_BLOC DE TEXTE_:

Mai 2026
Les forces terrestres
à l’horizon 2045
Séminaire de réflexion prospective sur l’OTAN de haut niveau, les Vauban Sessions sont une initiative conjointe du Corps de réaction rapide – France (CRR-FR) et de la société Forward Global. Elles réunissent depuis 2019 de hauts responsables des forces armées de l’Alliance nord-atlantique afin d’échanger sur les perspectives des forces armées.
La 8ème édition des Vauban Sessions se tiendra à Lille en mai 2026.
Dans un contexte stratégique euro-atlantique marqué par le retour des conflits de haute intensité, la fragmentation du système politico-diplomatique international et l’essor des technologies de rupture, il est crucial de réfléchir dès maintenant aux évolutions nécessaires des forces terrestres à l’horizon 2045.
Lors des sessions plénières et des ateliers parallèles, les participants exploreront les évolutions doctrinales, capacitaires, humaines et budgétaires qui façonneront les armées de terre de demain.
L’objectif sera de dégager des axes de transformation réalistes et cohérents pour garantir, sur le long terme, l’efficacité, la résilience et l’interopérabilité des forces terrestres dans un environnement multi-domaines de plus en plus contesté.
PREMIER JOUR
par le Général de Corps d’Armée Benoît Desmeulles, Commandant du Corps de Réaction Rapide France (CRR-Fr)
En 2045, les forces terrestres de l’OTAN seront confrontées à un environnement géostratégique profondément transformé, marqué par la compétition entre grandes puissances, l’évolution des menaces hybrides, et l’impact croissant des technologies de rupture. Comment anticiper au mieux ces transformations de l’environnement stratégique à long terme ? Quels seront les nouveaux théâtres d’opérations auxquels se préparer ou sur lesquels agir et quels en seront les enjeux ? Cette première session explorera les grandes lignes de la prospective géopolitique et militaire à l’horizon 2045 et ses conséquences sur le rôle et la configuration des forces terrestres de l’OTAN.

_CONSIGNES DE TRAVAIL_:
- A) Recopiez le passage de la présentation des Vauban Sessions en commençant par « Lors des sessions » et en allant jusqu'à « terre de demain. », en substituant « tables rondes » à « ateliers parallèles ».
- B) Selon la présentation des Vauban Sessions, quels types d'évolutions les participants exploreront-ils lors des sessions plénières et des ateliers parallèles ? Donnez-les tous.

_DONNÉES ENREGISTRÉES_:

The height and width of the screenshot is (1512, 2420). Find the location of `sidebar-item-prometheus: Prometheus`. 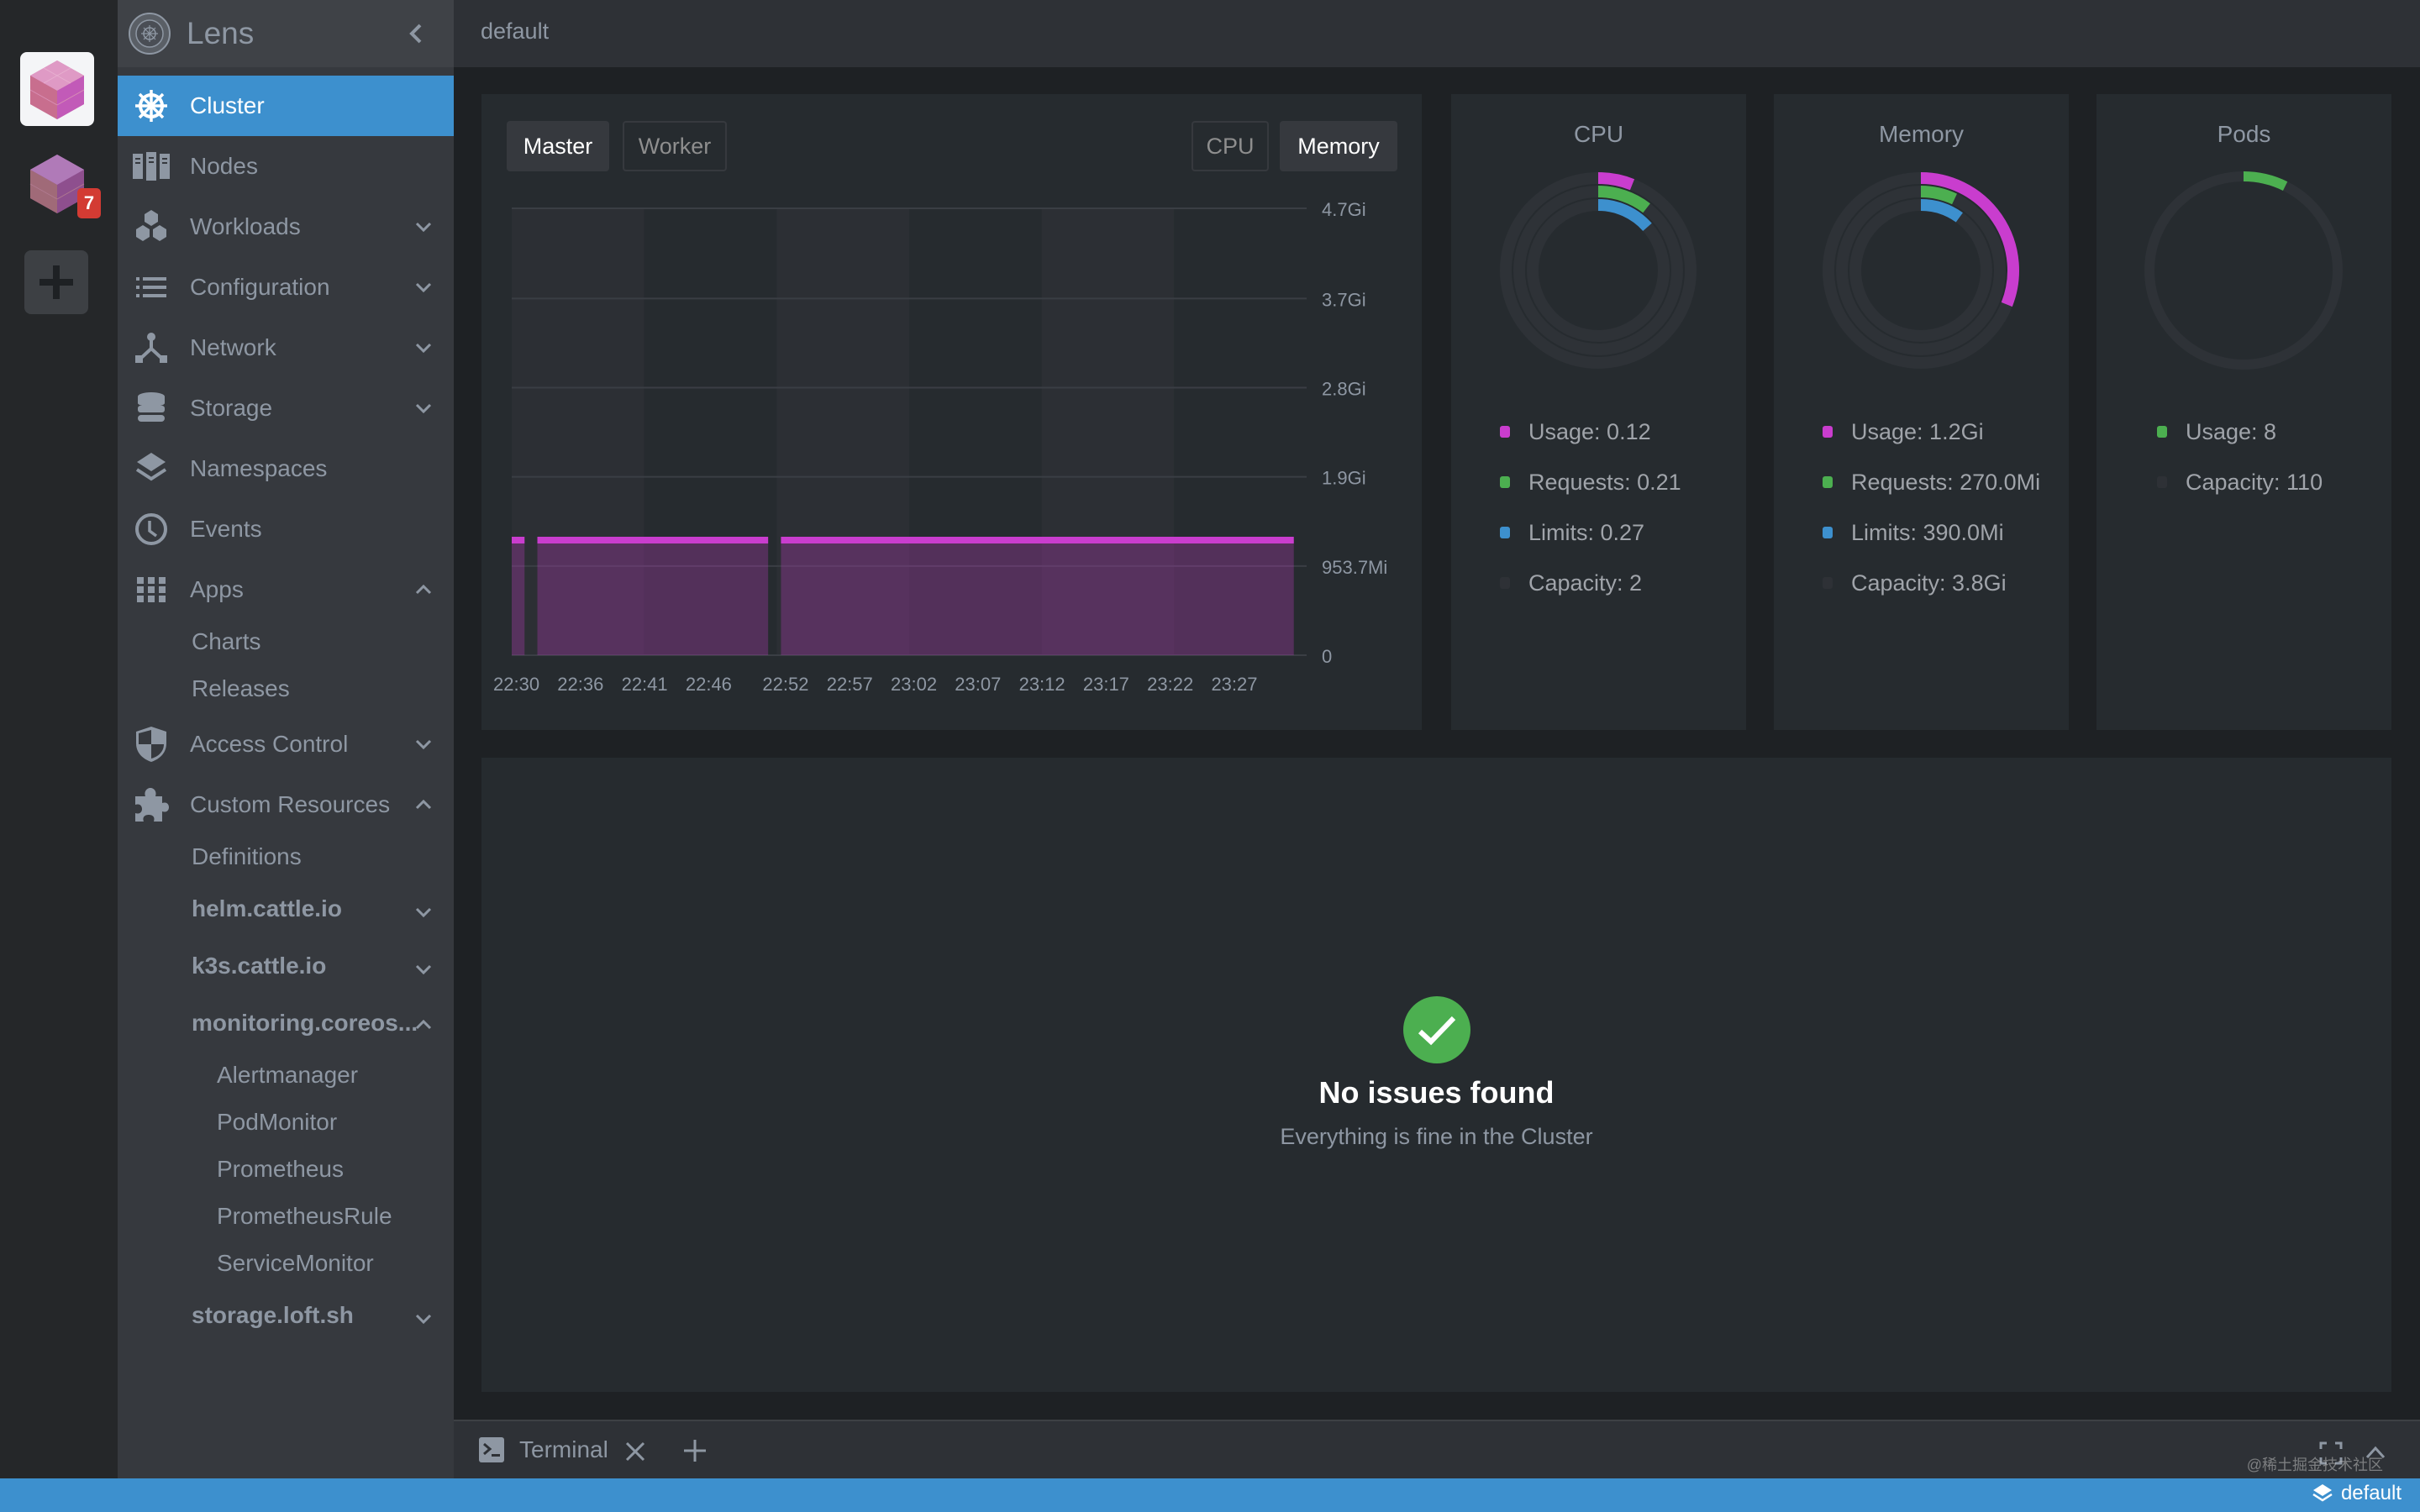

...

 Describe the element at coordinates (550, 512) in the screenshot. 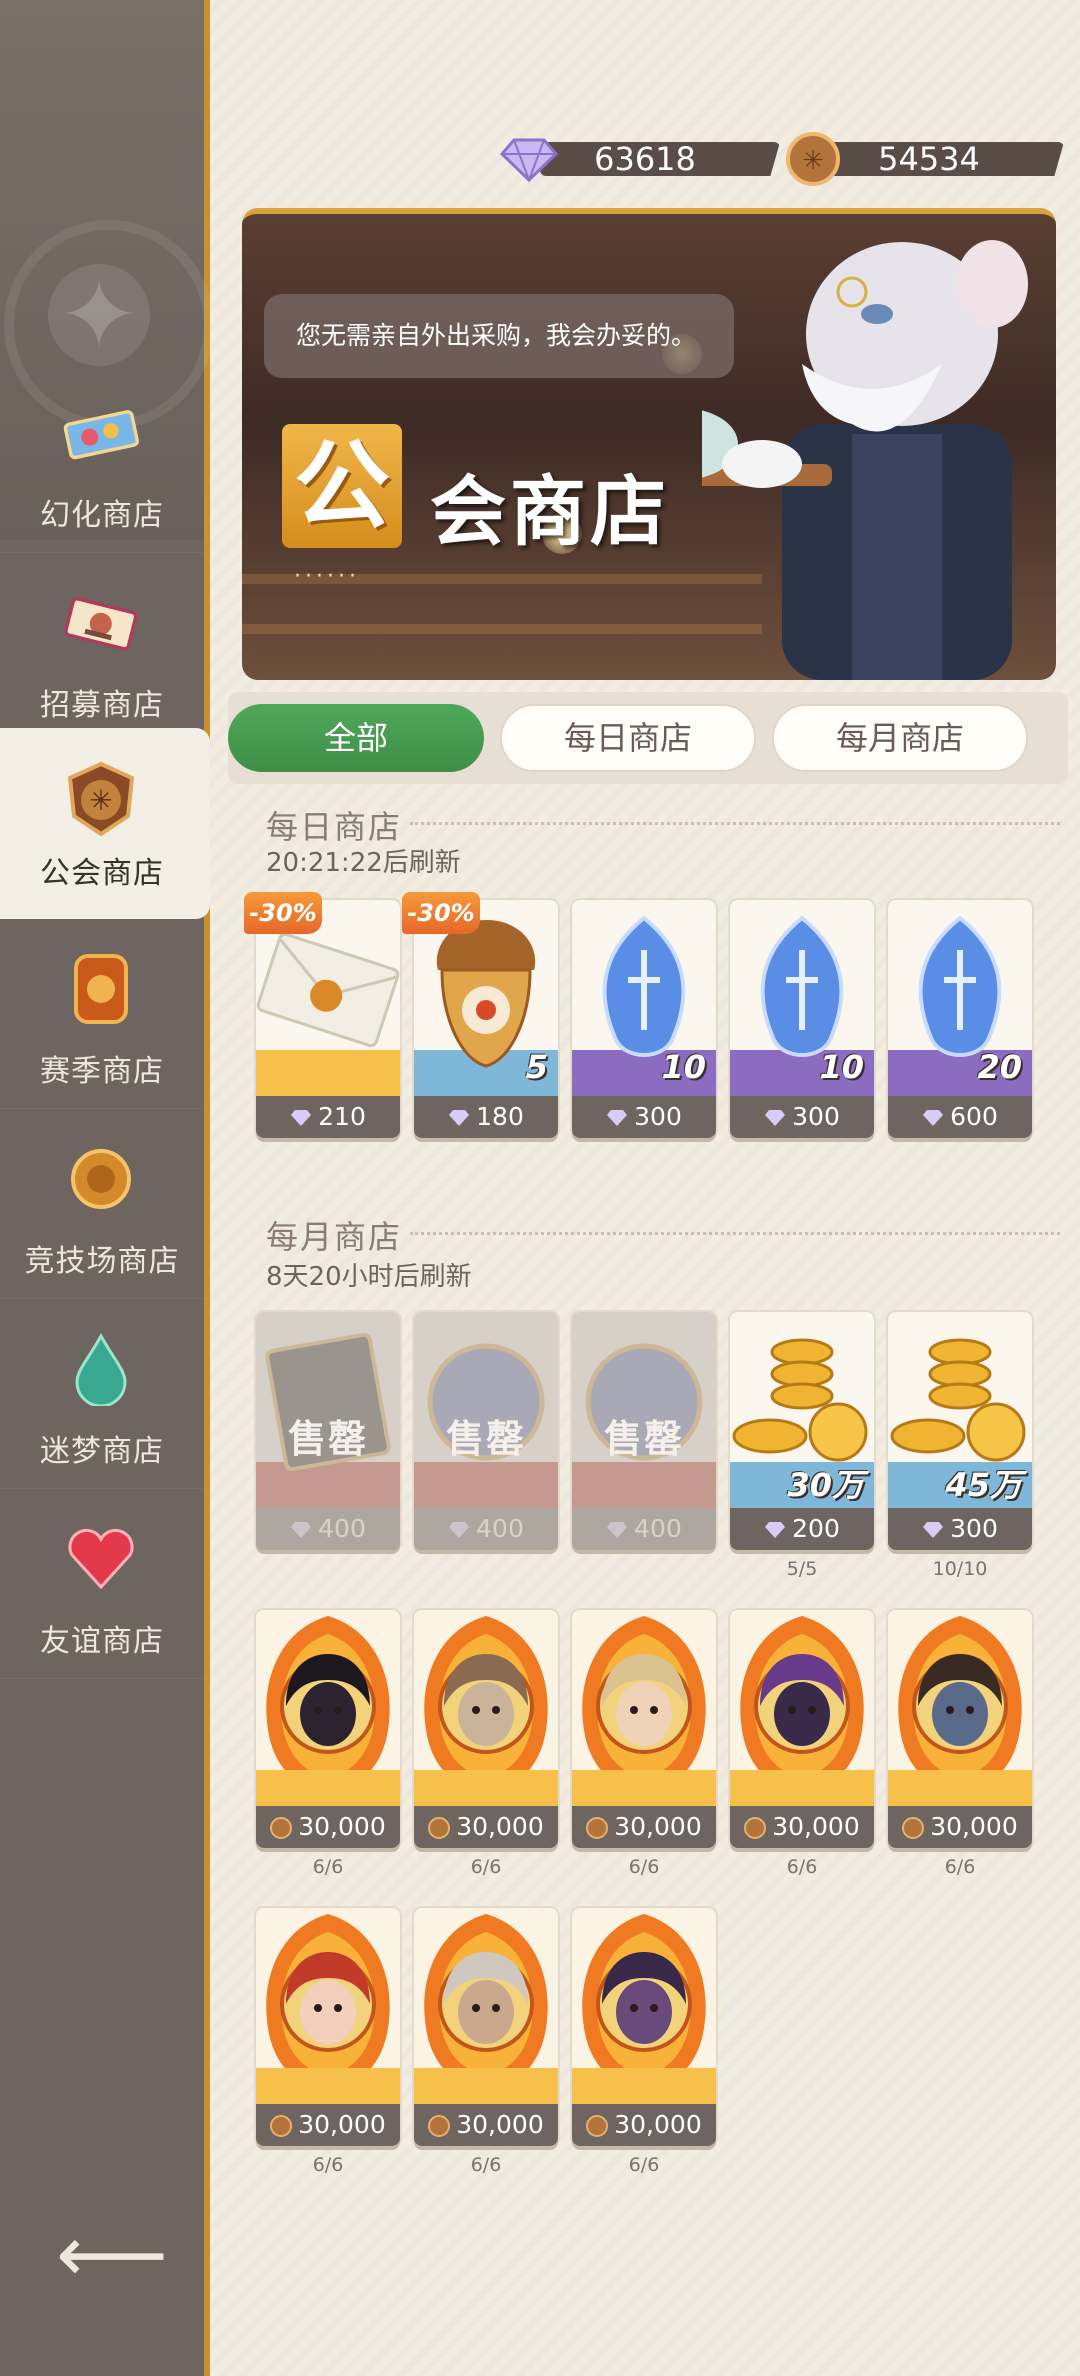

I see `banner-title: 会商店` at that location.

_CORRIGÉ DÉTAILLÉ_:
- A)
Lors des sessions plénières et des tables rondes, les participants exploreront les évolutions doctrinales, capacitaires, humaines et budgétaires qui façonneront les armées de terre de demain.

- B) Les évolutions doctrinales, capacitaires, humaines et budgétaires.